Considering the large amount and load of network traffic data to be processed, the traditional one-dimensional convolutional neural network model design cannot meet the requirement of lightweight to identify the types and categories of encrypted and malicious traffic with high precision. Therefore, we add normalized processing module and attention mechanism module to the model.

## 5.1 Batch Normalization Addition

When designing the convolutional neural network model, the Batch Normalized (BN) module is considered to be added to the normal convolutional neural network model [35]. Internal Covariate Shift [36] can cause problems such as slow convergence rates and gradient saturation, which the BN module can resolve.

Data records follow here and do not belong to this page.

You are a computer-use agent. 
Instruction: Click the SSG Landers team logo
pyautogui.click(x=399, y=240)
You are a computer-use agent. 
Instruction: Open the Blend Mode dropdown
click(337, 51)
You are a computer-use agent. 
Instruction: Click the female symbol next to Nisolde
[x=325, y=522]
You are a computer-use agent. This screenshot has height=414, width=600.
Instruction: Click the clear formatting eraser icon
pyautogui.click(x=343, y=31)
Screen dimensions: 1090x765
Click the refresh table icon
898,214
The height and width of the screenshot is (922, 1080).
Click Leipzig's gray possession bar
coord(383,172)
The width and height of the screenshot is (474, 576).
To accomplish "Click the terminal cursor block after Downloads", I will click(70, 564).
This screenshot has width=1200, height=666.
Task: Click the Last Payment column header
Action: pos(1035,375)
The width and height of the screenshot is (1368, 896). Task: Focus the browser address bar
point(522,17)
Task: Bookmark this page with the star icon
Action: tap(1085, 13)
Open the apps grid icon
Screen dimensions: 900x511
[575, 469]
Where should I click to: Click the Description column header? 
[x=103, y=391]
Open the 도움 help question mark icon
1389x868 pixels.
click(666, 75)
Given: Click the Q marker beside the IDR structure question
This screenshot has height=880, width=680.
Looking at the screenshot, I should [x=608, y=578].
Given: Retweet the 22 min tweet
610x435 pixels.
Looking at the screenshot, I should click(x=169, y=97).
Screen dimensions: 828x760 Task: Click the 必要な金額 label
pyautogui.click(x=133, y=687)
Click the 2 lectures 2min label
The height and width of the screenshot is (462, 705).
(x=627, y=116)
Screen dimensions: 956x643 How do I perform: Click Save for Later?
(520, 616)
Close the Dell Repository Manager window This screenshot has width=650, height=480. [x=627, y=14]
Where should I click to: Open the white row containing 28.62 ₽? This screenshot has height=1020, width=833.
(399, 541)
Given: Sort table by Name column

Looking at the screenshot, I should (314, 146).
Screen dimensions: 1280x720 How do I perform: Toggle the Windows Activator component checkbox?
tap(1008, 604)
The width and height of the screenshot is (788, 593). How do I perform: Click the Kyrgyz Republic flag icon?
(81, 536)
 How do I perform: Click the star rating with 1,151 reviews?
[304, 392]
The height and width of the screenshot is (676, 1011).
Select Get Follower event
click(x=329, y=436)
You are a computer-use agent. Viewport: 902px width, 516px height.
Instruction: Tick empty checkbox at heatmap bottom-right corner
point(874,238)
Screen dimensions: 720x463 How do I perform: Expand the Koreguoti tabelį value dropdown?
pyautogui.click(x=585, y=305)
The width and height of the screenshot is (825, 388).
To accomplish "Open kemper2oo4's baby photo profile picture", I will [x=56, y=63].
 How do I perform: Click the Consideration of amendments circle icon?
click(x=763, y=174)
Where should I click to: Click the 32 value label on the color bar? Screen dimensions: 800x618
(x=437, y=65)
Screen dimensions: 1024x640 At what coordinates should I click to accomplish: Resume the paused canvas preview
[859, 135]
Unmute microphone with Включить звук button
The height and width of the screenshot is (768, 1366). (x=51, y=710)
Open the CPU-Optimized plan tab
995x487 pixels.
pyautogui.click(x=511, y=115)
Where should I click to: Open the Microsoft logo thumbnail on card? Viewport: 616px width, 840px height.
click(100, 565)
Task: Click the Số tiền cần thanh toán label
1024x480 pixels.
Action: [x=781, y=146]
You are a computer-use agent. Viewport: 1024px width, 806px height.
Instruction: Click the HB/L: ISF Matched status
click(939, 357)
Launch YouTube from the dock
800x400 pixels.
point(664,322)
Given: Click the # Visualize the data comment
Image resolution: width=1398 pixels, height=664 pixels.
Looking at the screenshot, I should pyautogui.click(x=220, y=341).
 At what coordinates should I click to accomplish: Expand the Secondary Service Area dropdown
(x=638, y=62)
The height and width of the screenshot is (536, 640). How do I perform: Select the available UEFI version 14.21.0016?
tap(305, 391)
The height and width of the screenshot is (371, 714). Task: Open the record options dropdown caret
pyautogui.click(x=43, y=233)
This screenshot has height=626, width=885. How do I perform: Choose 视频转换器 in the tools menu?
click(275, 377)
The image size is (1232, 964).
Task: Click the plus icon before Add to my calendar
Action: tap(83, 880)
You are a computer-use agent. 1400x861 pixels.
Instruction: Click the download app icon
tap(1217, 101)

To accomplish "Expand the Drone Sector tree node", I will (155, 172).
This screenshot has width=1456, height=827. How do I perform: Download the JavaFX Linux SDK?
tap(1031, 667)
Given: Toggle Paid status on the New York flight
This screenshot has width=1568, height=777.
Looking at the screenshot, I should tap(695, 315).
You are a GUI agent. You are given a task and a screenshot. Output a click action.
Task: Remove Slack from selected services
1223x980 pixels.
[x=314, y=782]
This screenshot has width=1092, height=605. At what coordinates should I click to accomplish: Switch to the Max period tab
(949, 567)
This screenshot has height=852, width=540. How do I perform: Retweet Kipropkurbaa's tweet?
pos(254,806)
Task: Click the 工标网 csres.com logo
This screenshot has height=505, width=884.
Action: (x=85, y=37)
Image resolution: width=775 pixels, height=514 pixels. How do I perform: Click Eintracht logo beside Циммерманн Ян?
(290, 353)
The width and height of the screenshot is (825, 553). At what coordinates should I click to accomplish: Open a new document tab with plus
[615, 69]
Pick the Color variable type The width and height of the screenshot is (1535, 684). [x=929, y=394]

$${y}_{i}^{\left(b\right)}={BN\left({x}_{i}\right)}^{\left(b\right)}={\gamma }\left(\frac{{x}_{i}^{\left(b\right)}-\mu \left({x}_{i}\right)}{\sqrt{\sigma {\left({x}_{i}\right)}^{2}+ϵ}}\right)+\beta$$

1

\({{x}_{i}}^{\left(b\right)}\) represents the value of the \(i-th\) input node of this layer when the \(b-th\) sample of the current batch is input, \({x}_{i}\)for \([{x}_{i}^{1}, {x}_{i}^{2}, {x}_{i}^{3},\dots ,{x}_{i}^{m}]\) a row vector, length of batch size m, \(\mu\) and \(\sigma\) for the mean and standard deviation, \(ϵ\) division by zero to prevent the introduction of a minimum quantity (negligible), \(\beta\) and \(\gamma\) for the shift and scale parameters.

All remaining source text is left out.